--- Task brief ---
Which lines in the data contain the word "agent"? Please copy each of them.

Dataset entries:

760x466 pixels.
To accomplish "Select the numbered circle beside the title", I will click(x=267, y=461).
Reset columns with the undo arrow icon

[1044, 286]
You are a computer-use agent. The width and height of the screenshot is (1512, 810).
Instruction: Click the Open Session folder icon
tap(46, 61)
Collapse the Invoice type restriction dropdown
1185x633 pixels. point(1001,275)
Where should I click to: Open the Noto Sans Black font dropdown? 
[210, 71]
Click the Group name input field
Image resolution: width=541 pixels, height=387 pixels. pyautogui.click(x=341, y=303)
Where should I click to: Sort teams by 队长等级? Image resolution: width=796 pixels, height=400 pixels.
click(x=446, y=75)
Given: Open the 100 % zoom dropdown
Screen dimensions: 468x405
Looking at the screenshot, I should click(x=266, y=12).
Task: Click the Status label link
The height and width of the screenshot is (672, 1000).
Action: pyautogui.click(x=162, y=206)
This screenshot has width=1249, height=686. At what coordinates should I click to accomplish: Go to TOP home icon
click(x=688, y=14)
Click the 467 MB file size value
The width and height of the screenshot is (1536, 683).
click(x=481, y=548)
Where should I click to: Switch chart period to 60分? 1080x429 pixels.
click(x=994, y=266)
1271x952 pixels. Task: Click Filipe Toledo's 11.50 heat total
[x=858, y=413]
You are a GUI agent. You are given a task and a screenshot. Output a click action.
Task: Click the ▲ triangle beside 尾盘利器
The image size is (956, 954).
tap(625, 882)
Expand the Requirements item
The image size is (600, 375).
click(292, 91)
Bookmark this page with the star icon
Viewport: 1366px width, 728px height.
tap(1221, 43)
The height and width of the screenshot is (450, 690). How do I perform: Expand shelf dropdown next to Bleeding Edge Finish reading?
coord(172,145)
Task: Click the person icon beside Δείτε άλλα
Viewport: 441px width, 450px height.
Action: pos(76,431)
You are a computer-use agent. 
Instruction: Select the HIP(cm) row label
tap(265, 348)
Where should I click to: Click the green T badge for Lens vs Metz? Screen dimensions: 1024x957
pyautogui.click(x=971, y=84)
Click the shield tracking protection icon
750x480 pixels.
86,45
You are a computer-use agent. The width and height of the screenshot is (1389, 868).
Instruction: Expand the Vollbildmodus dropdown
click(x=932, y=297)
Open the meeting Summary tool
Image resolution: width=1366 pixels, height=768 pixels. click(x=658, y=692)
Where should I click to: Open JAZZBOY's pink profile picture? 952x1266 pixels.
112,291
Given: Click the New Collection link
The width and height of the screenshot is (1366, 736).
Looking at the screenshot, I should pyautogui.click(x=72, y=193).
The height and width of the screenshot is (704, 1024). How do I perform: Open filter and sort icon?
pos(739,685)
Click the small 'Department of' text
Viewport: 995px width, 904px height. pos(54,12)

--- Result of this task ---
You are a computer-use agent. The width and height of the screenshot is (1512, 810).
You are a GUI agent. You are given a task and a screenshot. Output a click action.
You are a computer-use agent. 
You are a computer-use agent. The width and height of the screenshot is (1389, 868).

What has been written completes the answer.